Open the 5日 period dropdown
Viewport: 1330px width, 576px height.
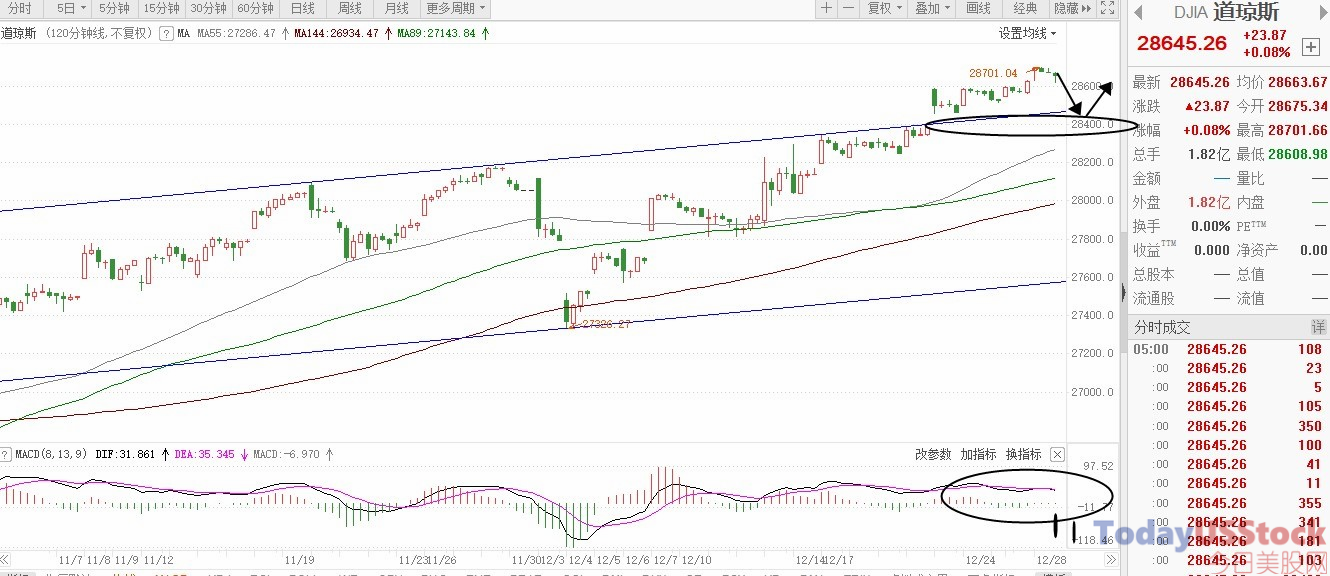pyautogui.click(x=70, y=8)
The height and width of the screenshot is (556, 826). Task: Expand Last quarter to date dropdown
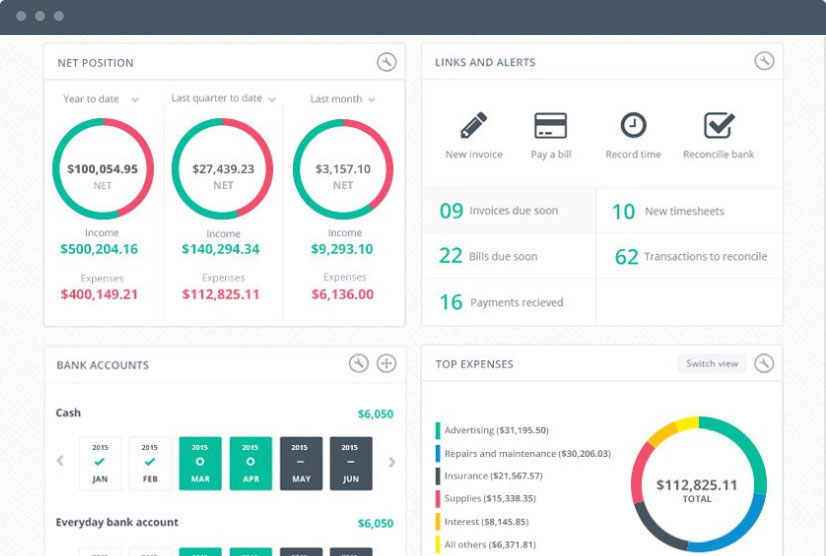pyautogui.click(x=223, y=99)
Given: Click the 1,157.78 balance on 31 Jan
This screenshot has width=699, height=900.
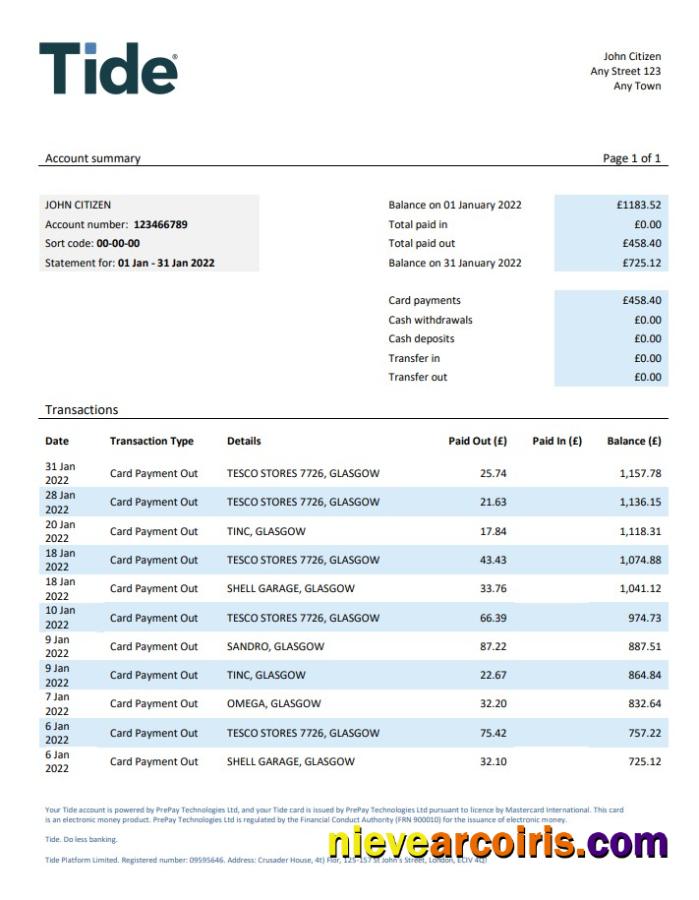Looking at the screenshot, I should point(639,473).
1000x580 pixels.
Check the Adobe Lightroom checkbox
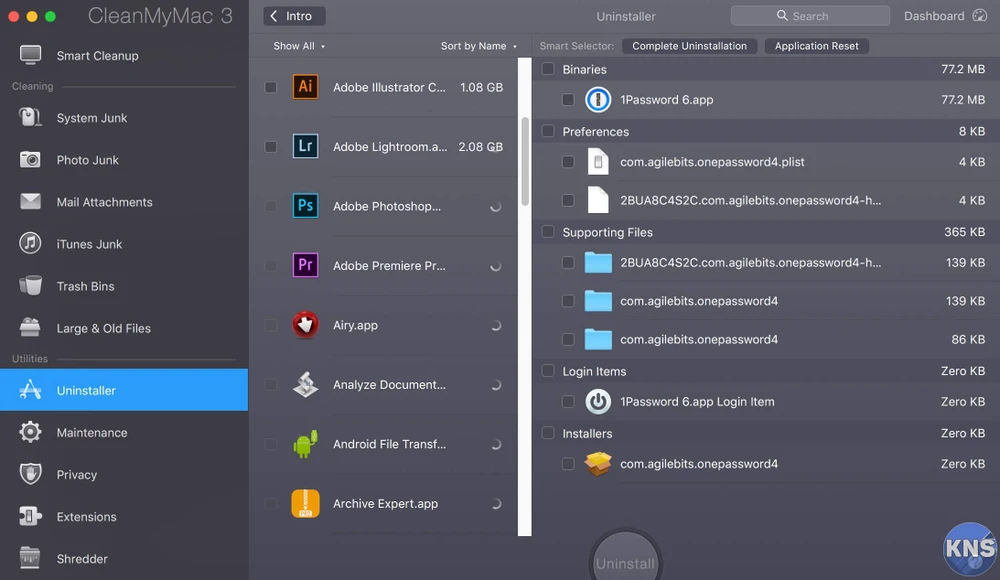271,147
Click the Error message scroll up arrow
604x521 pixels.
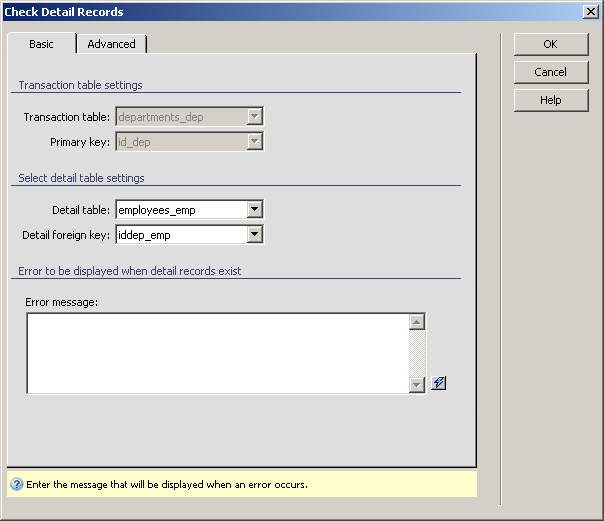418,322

◆ ◆ ◆ ◆

Give the material again exactly as it is, but keep the pictures out.

§ RESULT OF THIS EXERCISE:
Open the 5日 period dropdown
Viewport: 1330px width, 576px height.
pyautogui.click(x=70, y=8)
The height and width of the screenshot is (556, 826). Task: Expand Last quarter to date dropdown
pyautogui.click(x=223, y=99)
Given: Click the 1,157.78 balance on 31 Jan
This screenshot has width=699, height=900.
Looking at the screenshot, I should point(639,473).
1000x580 pixels.
Check the Adobe Lightroom checkbox
271,147
Click the Error message scroll up arrow
604x521 pixels.
418,322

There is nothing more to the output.